Entro l’estate inizierà uno studio sul pancreas artificiale il cui algoritmo è stato messo a punto dal Dipartimento di Ingegneria dell’Informazione dell’Università di Padova. L’obiettivo è la commercializzazione del dispositivo, frutto di oltre 10 anni di lavoro. I risultati dovrebbero arrivare entro la fine dell’anno.

Come un giocatore di scacchi, il dispositivo valuta tutte le possibili “mosse” e le probabili risposte dell’avversario, poi sceglie quella che giudica migliore e sta a vedere come risponde l’organismo. Il “giocatore” è il pancreas artificiale, l’“avversario” il corpo del paziente diabetico. L’obiettivo è mantenere la persona per il più lungo tempo possibile nel target glicemico considerato ottimale (70-180 mg/dl) senza che questa si debba preoccupare di controllare l’andamento del glucosio.

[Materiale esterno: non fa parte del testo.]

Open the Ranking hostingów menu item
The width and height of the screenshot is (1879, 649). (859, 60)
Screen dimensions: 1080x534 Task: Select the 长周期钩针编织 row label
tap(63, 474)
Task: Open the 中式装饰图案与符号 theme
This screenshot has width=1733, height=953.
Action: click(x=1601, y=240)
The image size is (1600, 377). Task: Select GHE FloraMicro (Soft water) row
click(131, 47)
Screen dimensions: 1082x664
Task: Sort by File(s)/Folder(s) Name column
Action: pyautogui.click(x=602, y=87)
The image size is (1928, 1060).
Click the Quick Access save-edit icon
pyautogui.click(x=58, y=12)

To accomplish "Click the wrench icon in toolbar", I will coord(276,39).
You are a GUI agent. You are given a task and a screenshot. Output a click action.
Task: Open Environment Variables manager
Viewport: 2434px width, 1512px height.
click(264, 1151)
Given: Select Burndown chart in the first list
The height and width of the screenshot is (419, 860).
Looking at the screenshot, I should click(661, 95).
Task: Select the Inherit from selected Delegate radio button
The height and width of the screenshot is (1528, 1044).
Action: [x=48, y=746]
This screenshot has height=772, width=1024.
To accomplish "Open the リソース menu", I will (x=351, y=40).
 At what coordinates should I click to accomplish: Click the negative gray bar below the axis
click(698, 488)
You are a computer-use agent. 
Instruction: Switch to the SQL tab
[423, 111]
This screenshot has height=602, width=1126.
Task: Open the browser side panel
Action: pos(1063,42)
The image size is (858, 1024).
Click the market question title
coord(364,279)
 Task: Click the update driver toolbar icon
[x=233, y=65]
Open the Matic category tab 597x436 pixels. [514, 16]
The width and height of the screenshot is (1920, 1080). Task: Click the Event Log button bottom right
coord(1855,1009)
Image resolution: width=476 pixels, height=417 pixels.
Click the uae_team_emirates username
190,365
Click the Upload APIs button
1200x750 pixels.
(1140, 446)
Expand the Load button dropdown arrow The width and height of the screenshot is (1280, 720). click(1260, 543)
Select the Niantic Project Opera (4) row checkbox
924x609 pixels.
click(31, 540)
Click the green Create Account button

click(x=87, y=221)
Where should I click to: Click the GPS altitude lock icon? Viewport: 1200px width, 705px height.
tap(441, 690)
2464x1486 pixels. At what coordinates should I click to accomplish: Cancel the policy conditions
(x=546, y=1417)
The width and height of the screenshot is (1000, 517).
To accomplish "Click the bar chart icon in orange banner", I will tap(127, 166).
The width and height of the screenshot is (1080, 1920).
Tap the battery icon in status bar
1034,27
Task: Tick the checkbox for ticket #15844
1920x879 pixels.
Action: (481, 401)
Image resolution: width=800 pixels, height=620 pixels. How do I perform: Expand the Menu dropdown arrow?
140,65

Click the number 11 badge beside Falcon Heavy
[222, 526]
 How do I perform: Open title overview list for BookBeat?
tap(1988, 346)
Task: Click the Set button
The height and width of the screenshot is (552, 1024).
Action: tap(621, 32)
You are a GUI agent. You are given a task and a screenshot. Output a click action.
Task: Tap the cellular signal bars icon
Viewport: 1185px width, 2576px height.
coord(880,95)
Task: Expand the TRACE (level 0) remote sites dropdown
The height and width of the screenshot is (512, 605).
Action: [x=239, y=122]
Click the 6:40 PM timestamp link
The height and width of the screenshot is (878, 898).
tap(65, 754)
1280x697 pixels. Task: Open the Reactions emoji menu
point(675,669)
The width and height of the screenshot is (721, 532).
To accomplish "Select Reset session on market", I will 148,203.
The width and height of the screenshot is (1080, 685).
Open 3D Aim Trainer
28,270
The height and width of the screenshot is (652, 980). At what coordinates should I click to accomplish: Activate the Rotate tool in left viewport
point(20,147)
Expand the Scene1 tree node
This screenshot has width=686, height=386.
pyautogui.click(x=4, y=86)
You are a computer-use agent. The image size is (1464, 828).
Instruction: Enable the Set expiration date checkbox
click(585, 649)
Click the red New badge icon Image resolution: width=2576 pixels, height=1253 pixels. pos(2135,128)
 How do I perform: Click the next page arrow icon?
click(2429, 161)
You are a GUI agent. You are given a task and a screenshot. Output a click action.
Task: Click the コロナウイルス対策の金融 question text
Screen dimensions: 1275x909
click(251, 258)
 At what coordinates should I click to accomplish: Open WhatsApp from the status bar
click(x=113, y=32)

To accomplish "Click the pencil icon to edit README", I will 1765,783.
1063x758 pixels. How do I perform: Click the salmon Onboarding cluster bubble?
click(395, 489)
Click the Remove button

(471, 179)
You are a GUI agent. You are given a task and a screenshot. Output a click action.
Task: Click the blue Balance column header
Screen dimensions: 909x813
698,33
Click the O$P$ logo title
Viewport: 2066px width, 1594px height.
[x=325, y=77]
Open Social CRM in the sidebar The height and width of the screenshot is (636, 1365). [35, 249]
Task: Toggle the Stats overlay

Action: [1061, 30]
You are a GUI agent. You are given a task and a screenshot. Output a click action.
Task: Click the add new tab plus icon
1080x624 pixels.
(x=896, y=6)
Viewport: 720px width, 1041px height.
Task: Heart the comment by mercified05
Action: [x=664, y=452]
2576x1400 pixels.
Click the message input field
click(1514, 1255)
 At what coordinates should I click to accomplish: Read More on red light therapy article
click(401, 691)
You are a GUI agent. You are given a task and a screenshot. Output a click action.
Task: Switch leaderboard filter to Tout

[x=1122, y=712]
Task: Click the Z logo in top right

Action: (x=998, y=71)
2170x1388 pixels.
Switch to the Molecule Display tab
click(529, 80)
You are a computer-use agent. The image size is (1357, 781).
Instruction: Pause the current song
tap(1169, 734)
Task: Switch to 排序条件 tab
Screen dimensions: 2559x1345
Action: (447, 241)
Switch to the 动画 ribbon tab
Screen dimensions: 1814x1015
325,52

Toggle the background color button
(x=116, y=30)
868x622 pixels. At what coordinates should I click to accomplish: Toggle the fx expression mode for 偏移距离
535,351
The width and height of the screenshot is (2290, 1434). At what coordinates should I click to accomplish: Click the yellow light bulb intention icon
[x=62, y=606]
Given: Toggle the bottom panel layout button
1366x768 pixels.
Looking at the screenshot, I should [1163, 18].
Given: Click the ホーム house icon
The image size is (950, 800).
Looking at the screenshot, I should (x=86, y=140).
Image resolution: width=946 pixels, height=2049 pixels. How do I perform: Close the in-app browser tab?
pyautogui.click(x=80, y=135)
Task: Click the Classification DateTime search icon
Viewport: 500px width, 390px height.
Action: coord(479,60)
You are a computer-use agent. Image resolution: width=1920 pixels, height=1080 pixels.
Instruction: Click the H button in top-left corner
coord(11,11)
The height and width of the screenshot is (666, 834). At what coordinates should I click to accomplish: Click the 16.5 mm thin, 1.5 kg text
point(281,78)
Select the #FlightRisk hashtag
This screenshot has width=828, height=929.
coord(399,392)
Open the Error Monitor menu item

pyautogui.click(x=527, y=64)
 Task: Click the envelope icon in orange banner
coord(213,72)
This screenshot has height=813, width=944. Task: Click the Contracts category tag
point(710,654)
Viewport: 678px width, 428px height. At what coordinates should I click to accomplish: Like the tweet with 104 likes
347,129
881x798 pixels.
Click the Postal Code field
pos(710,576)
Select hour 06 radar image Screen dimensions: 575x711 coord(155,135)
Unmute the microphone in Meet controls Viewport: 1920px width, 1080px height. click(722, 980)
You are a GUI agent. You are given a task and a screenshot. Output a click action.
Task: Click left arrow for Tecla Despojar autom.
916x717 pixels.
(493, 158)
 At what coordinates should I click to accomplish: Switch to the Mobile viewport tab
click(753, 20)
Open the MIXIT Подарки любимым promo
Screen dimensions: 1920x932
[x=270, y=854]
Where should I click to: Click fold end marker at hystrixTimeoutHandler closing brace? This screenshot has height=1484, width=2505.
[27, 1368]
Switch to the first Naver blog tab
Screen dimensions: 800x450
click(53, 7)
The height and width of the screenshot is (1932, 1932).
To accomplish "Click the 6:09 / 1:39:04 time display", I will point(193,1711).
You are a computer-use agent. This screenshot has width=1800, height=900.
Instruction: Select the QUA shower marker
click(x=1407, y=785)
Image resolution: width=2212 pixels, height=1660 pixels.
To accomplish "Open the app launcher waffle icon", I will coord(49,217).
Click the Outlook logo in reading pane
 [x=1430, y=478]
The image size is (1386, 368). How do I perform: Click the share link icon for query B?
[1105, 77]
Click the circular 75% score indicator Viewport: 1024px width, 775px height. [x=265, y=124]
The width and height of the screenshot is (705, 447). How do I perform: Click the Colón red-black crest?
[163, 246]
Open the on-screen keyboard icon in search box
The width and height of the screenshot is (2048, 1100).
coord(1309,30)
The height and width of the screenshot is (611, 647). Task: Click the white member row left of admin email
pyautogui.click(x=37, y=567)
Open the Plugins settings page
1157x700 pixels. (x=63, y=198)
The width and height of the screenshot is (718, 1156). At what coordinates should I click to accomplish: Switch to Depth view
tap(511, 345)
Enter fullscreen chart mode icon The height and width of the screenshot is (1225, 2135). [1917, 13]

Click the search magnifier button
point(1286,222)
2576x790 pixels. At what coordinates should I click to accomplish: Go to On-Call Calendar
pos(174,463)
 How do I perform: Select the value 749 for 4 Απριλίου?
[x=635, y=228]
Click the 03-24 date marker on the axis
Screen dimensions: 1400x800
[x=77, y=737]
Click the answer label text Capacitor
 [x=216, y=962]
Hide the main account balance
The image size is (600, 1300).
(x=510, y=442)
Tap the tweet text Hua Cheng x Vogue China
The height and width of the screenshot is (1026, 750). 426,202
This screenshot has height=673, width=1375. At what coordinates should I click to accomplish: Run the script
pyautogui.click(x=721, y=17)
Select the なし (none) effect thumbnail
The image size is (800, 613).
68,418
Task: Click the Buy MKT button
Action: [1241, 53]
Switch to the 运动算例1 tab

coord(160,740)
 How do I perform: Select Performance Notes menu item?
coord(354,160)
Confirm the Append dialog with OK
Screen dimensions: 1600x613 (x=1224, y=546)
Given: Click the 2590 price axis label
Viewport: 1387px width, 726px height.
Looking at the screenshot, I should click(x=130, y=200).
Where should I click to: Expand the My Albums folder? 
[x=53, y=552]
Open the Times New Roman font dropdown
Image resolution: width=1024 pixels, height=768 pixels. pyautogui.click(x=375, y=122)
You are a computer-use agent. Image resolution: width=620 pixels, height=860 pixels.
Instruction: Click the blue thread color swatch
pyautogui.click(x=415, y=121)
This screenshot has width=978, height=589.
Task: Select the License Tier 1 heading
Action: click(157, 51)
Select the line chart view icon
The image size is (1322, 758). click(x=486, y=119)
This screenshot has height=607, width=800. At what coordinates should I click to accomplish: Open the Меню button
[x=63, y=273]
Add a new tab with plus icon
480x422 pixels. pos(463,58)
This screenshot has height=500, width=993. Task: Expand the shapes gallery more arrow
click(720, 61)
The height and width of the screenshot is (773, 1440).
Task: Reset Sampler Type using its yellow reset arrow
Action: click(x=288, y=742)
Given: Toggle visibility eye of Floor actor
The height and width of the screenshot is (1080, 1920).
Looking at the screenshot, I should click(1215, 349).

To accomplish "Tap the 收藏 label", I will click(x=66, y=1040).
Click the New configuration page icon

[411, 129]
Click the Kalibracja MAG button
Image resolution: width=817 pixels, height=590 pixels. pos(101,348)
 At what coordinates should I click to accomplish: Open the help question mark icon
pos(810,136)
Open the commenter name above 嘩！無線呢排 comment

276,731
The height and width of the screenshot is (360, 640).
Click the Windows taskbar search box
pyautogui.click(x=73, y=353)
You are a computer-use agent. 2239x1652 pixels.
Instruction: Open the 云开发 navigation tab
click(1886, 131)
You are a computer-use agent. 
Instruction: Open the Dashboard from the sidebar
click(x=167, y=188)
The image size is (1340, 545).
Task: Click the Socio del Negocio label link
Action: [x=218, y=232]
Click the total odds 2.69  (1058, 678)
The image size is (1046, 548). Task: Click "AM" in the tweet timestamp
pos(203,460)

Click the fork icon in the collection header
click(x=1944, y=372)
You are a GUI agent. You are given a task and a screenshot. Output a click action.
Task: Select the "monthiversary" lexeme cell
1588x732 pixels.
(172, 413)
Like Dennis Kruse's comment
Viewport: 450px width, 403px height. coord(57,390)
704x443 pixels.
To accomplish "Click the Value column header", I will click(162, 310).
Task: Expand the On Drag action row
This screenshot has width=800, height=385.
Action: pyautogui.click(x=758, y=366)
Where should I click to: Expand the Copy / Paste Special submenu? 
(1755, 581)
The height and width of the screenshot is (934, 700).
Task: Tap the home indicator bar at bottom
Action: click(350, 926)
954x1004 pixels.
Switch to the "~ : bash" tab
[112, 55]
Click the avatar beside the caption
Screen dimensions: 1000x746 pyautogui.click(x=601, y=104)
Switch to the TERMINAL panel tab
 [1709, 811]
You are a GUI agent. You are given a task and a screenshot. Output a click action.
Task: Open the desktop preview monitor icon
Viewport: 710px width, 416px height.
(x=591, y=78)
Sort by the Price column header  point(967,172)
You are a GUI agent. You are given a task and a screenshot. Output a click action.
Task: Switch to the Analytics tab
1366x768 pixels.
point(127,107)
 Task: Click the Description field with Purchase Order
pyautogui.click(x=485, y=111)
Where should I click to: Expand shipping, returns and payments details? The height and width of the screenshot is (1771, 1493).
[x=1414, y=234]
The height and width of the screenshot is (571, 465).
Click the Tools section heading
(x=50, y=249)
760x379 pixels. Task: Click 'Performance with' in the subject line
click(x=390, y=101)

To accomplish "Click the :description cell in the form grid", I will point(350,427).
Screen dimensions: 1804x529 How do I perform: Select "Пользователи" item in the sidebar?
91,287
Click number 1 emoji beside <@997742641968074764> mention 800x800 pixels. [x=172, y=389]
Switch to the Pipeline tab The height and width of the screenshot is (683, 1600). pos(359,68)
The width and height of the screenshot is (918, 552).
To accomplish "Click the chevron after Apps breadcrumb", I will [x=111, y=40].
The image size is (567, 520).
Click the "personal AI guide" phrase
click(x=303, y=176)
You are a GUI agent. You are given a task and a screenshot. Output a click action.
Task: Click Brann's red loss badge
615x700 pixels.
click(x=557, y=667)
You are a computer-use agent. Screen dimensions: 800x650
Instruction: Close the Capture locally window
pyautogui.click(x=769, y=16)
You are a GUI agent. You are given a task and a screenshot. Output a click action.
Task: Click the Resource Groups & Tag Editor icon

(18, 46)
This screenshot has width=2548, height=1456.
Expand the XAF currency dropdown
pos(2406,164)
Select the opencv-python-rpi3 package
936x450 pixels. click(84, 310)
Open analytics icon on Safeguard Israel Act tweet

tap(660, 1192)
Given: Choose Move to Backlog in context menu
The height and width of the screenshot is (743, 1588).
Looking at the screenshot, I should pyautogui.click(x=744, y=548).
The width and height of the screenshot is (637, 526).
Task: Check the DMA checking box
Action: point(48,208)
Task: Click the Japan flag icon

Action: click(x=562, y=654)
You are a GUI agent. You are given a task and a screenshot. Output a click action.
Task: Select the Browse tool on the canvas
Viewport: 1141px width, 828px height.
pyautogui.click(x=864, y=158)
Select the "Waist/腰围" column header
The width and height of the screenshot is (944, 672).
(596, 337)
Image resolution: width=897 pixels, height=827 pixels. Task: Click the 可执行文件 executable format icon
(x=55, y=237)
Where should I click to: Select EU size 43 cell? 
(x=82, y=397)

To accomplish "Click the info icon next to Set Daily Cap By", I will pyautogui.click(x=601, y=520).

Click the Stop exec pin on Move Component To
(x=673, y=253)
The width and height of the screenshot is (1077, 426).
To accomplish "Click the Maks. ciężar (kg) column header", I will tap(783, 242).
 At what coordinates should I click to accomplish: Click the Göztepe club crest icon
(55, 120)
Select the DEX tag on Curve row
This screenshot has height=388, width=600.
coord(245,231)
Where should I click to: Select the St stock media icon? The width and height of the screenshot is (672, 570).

Il pancreas artificiale è la nuova frontiera per il trattamento del diabete di tipo 1, che in Italia interessa circa 250.000 persone. Un primo modello è già disponibile nel mercato statunitense e la buona notizia è che a breve potrebbe essere commercializzato anche un modello italiano, ideato all’università di Padova e basato su un sistema predittivo, che agisce anche in base all’andamento dei livelli di glucosio nei giorni precedenti, garantendo quindi un elevato livello di personalizzazione.  

“Entro l’estate partirà lo studio iDCL (International Diabetes Closed Loop), che gode del sostegno dell’Nih e che coinvolge tre centri europei: Padova, Montpellier e Amsterdam – annuncia a Quotidiano Sanità Claudio Cobelli, docente di bioingegneria del Dipartimento di Ingegneria e Informazione dell’università di Padova, a margine dell’11° Congresso Advanced Technologies & Treatments for Diabetes (Attd), che si è svolto a Vienna –. Si tratta di uno studio commercial grade: il coordinamento è di Roche e, se andrà a buon fine, il nostro lavoro si tradurrà in un prodotto commerciale”.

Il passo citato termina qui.